Statue to King John
A curious bas-relief painted black on a white background adjacent to the door: both are in a recess about one brick length deep. It shows a king with his hawk on his hand mounted on a caprisoned horse within an oval outlined by tree branches.
A local historian Michael Grundy, wrote a piece in the Evening News suggesting that the image may be of Leofric King of Mercia. King Richard I has also been suggested. The building beside whose door is the sculpture is called Marmion house, possibly a reference to Sir Walter Scott's poem 'Marmion' about an English Knight sent on a mission to King James Iv of Scotland. (Marmion House is post-war). However the statue is actually of King John.
King John of England (reigned 1199-1216).

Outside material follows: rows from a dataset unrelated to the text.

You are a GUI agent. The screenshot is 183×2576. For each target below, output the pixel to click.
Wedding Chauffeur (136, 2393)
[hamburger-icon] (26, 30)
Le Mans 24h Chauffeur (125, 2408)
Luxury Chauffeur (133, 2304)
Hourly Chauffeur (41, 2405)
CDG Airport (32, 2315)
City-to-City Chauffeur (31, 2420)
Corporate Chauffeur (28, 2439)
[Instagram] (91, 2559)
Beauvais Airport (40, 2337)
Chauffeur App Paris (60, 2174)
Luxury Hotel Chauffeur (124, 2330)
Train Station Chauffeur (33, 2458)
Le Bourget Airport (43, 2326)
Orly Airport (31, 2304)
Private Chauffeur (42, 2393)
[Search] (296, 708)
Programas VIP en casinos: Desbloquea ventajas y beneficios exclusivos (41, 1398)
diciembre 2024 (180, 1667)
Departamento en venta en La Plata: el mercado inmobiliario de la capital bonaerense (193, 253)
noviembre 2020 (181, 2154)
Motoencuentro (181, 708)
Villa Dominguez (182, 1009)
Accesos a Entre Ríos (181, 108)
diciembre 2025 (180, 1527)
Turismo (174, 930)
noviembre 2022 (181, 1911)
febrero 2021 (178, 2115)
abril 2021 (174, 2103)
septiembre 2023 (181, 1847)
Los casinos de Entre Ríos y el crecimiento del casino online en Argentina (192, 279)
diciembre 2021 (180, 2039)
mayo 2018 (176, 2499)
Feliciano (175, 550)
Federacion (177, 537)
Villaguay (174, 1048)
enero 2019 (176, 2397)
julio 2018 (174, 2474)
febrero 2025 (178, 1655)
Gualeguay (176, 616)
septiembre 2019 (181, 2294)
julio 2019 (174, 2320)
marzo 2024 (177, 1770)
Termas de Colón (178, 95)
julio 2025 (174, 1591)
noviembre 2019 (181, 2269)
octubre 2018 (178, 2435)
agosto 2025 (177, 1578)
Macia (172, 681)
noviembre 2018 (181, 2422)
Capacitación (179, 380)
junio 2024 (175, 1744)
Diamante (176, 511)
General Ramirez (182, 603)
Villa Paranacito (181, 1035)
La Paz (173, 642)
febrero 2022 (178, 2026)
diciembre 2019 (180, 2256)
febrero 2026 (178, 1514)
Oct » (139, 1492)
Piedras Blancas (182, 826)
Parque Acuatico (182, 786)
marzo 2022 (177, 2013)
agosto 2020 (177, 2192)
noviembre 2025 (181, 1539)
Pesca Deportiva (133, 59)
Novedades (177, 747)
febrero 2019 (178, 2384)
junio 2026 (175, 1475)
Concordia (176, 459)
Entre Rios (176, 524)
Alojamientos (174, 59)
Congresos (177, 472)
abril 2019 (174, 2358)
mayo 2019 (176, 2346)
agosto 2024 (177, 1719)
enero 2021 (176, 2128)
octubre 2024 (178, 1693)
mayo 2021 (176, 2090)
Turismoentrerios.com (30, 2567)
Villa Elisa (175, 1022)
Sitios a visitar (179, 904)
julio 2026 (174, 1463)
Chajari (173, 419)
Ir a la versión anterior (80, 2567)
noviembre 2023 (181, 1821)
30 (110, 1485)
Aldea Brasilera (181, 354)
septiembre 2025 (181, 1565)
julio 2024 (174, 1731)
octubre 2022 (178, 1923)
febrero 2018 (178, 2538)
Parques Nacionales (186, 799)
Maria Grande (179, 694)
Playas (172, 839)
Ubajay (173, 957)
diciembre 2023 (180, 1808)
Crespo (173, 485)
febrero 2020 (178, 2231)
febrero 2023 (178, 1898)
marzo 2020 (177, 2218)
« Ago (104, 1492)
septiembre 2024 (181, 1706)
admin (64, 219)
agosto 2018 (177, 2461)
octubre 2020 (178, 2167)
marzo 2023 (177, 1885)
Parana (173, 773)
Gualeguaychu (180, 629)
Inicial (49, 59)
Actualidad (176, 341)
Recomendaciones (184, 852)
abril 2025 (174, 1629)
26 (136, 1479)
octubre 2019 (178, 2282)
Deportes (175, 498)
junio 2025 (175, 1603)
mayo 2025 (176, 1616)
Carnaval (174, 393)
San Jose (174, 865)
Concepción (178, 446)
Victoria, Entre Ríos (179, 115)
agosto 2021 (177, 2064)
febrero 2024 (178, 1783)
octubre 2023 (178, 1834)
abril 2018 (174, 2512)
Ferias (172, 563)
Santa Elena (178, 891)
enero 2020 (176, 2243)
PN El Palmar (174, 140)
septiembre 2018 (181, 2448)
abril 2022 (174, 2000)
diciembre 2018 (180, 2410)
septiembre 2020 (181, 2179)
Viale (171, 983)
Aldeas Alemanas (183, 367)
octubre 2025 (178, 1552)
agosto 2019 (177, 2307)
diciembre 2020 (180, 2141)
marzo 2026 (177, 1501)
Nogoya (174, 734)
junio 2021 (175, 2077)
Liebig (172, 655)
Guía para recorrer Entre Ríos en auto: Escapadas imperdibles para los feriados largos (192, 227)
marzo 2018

John was an able administrator interested in law and government. Heavy taxation, disputes with the Church (John was excommunicated by the Pope in 1209) and unsuccessful attempts to recover his French possessions made him unpopular. Many of his barons rebelled and in June 1215 they forced the King to sign a peace treaty accepting their reforms.
This treaty, later known as Magna Carta, limited royal powers, defined feudal obligations between the King and the barons, and guaranteed a number of rights.
As a peace treaty Magna Carta was a failure and the rebels invited Louis of France to become their king. When John died in 1216 England was in the grip of civil war. (1) John is buried in Worcester Cathedral.